If libraries are about finding the truth, let’s be honest about their decline

The Washington Post recently ran a piece declaring that the world was in the midst of a new “golden age” of libraries. The piece approvingly mentioned a few recent library projects around the world, including the just-opened Deichman Bjørvika library in Oslo, which won the public library of the year award in 2021. The article approvingly cited the Norwegian library’s “stunning reading rooms . . . cinema, a 200-seat auditorium, cafes, recording studios, rehearsal spaces and game rooms.”

While the article focused on libraries
abroad, there were a few mentions of American libraries, which have become more
innovative. The recently expanded Fayetteville Public Library in Arkansas, for example, “offers an ‘art and movement’ room, an
event center and a teaching kitchen, among other amenities.”

Via Twenty20

With articles like this portraying
libraries as such vibrant places, one could easily be misled into thinking that
our nation’s libraries are thriving and central to the fabric of local
communities. Sadly, at least in the United States, libraries are
not functioning as central pieces of social infrastructure
and most Americans do not even visit their
local libraries regularly. Library devotees, journalists, and academics must
stop focusing on a handful of spectacular new library projects and consider the
overall status of American libraries if we are going to actually revitalize
these hallowed institutions.

Consider the fact that the Washington
Post piece mentioned the newly renovated Stavros Niarchos Foundation Library on 5th Avenue in mid-town Manhattan. This library is indeed breezy
and open while offering ample places to read, along with a business center, a
podcasting studio, a floor dedicated to children and teens, and a rooftop
terrace. However, this is not a community library. While the library does offer
classes and spaces to gather and learn for guests of all ages, its location is
not within a residential area whatsoever and the library does not serve any
neighborhood or community — like many of the other almost 100 libraries that
are far less resourced.

While there have recently been a few nice library developments in the US, the Washington Post piece cherry-picked libraries from around the globe. The fact remains that library use has been in steady decline across the nation. Tim Coates has found a 31 percent decline in public library building use between 2000 and 2018. This decline has little to do with funding, as revenue has actually increased in most places, and most years, since 2012.

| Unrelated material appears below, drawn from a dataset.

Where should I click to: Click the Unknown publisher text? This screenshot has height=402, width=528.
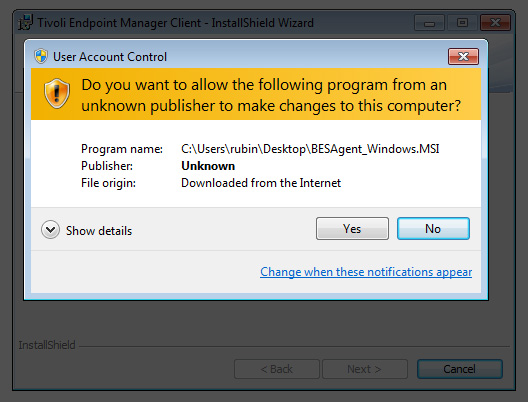click(x=208, y=166)
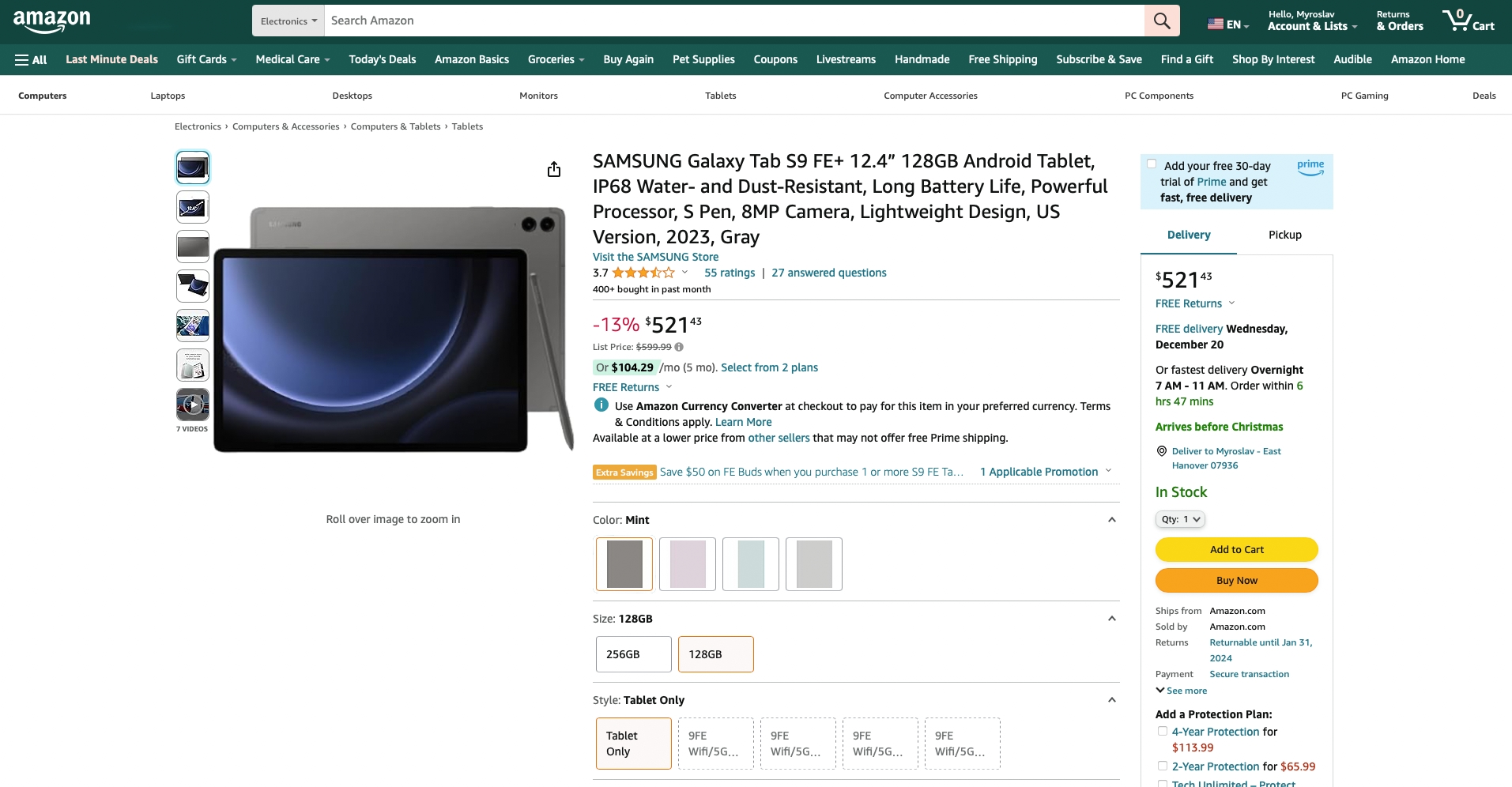Collapse the Color options section
This screenshot has height=787, width=1512.
pyautogui.click(x=1111, y=520)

Moreover, a new national survey from the Survey Center on American Life explores American communities and the data is unambiguous: Libraries are not significant to the lives of Americans whatsoever. Only 7 percent of Americans visit libraries weekly, while 22 percent report visiting libraries at least once or twice a month; hardly a large number. Almost six in 10 Americans report they seldom or never visit their local public library, with 32 percent — the plurality in the sample — saying they never do, bringing into question the purported centrality of these public spaces.

The lack of interest in libraries
is a widespread phenomenon. There are, for instance, no real generational
differences — younger cohorts of Americans are as likely to visit the library
as their grandparents are. About a fifth of every generational cohort reports
visiting their local library at least once or twice a month. There are minimal
geographic differences too: Whether one lives in
a small city suburb, big city, or rural area, people are not visiting libraries
at variable rates. Income, distance, racial or ethnic, and even familial
structure differences are not statistically important either — Americans uniformly
do not visit libraries.

The Institute for Museum and Library Services’ Public Library Survey (PLS) data finds that over the past decade, there has been a non-trivial decline in visits per capita to libraries nationwide. The PLS data show that in 2009, Americans visited a library 5.4 times per year on average. A decade later in 2019, attendance dropped to 3.9 visits per year — a 28 percent decline.

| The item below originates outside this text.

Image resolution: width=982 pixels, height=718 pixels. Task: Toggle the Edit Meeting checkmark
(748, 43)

The empirical reality is that libraries are not third places for most Americans; the average American rarely sets foot into one. Visits to the nation’s 16,000 or so library locations have been falling over the past decade. Articles in major news outlets which declare that the nation is witnessing a “golden age” of libraries are not only factually inaccurate but by ignoring reality harm those of us who care deeply for libraries. For if libraries today were so dynamic and were truly “at the heart of their communities,” it would not be the case that the overwhelming majority of citizens rarely or never visit their libraries. If newly improved libraries one day do help, improve, and change their communities for the better, they should then serve as models of innovation. But until then, it is wrong to suggest that the nation is experiencing a library renaissance.

Samuel J. Abrams is a professor of politics at Sarah Lawrence College and a nonresident senior fellow at the American Enterprise Institute.